Karen Zabel
Karen is the Software Development Supervisor at Anvil and has a background in IT project management, Agile and Six Sigma Lean methodologies. She came to Anvil after 9 years in automotive manufacturing and has experience running Agile projects in a 5-phase-gate waterfall environment.
Just Enough Agile History
Just over thirty years ago, software projects were run very similar to engineering projects using the waterfall method – the concept was fully fleshed out before moving on to the design, followed by completing a design before moving on to development, followed by a fully developed product before moving on to testing. The recurring problem was the planned solution was out of date by the time the software got to market. Technology changes as rapidly as the needs of the business. A large software project might take two years. In that time the concept might need to be slightly adjusted to meet the current market needs of an industry, and consider the number of new software options that have been invented over the past two years. Throughout the 1990s, developers worked on several methods of addressing this issue. Throughout the early 2000s, the future of software development changed forever and the Manifesto for Agile Software Development (a.k.a. the Agile Manifesto) was born.

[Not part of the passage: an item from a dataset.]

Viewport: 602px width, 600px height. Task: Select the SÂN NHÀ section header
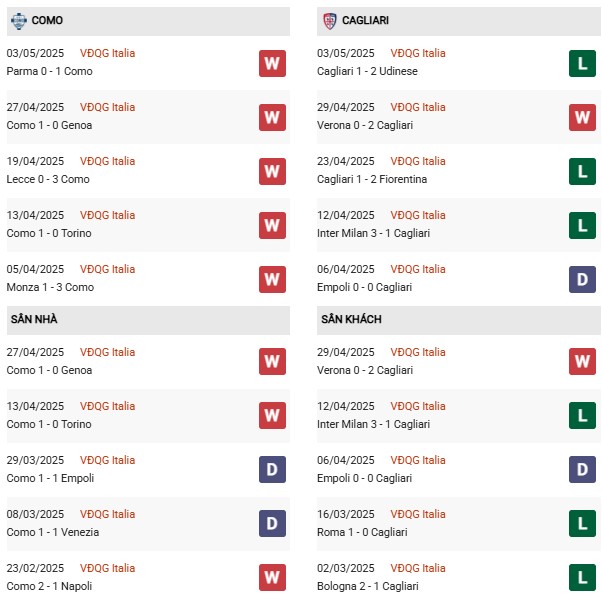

Just Enough DevOps History
There were frustrations with the processes of development teams often clashing with the processes of operations teams. This was especially frustrating for QA teams that were testing for both development and infrastructure projects. In 2008, an idea was presented called Agile Infrastructure, bridging the gap between Development and Operations. It wasn’t very popular until a presentation at a conference in 2009 about the relationship between Dev and Ops at Flickr that facilitates 10+ deployments per day. In Autumn 2009, a conference called DevOpsDays was held to further brainstorm on the Dev and Ops relationship. It drew some innovators across multiple facets of the Information Technology structure; to further brainstorm on the Dev and Ops relationship. The term DevOps to describe this structure was born.

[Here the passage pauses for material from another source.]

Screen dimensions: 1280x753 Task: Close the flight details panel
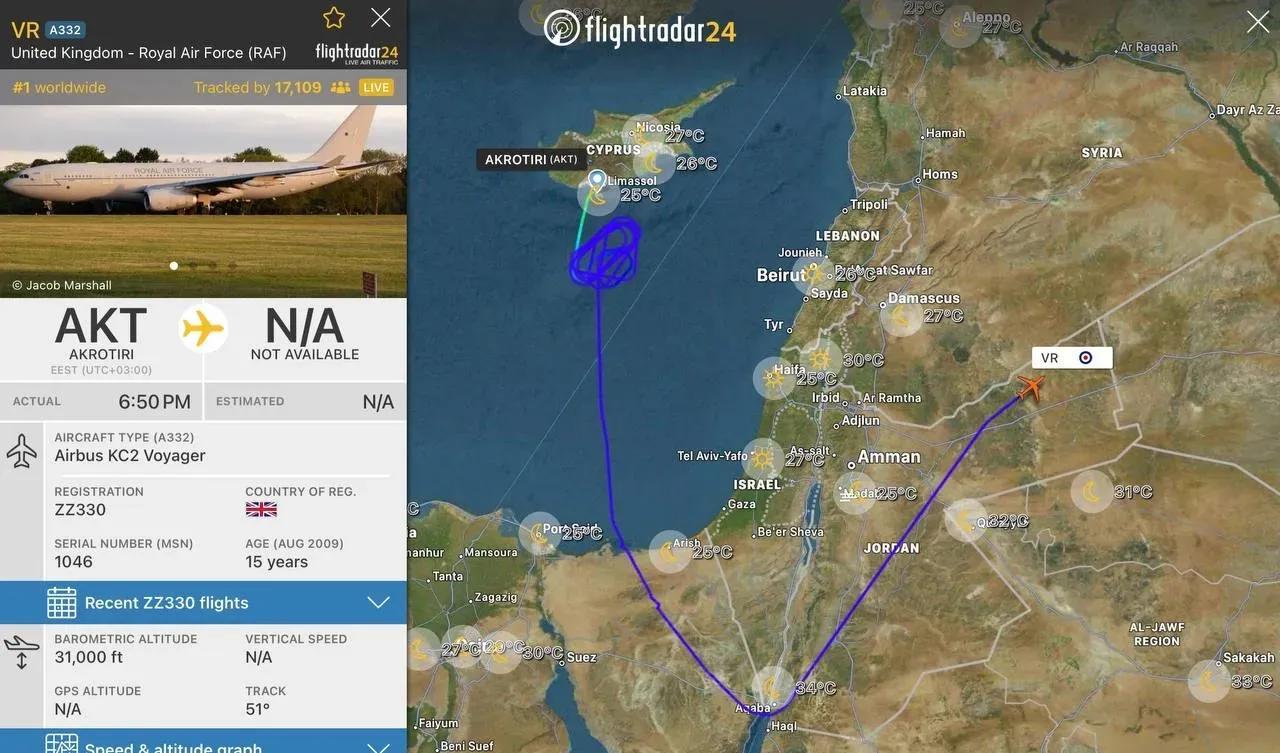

Agile Software Development
An Agile project starts with a minimum viable product (MVP) and then grows through an iterative process of software development. An example most people can relate to is Teams. Did you notice that the first implementation of Teams was only a little bit helpful and then gradually over time new features were added and it continues to become increasingly more robust? Teams is an Agile project. Microsoft released a MVP. As users suggest features and submit or upvote requirements on Microsoft’s forums. Microsoft prioritizes those requirements into releases, and Teams is continuously developed with new features added (and bugs fixed) with each release. As features become irrelevant due to the evolution of technology, they are removed during the release iterations. Eventually, technology will outgrow the usefulness of Teams, and Teams will reach the end of the product lifecycle, which is called End of Life.
At its most basic implementation, Agile consists of four values and twelve principles.
Twelve Principles
- Our highest priority is to satisfy the customer through early and continuous delivery of valuable software.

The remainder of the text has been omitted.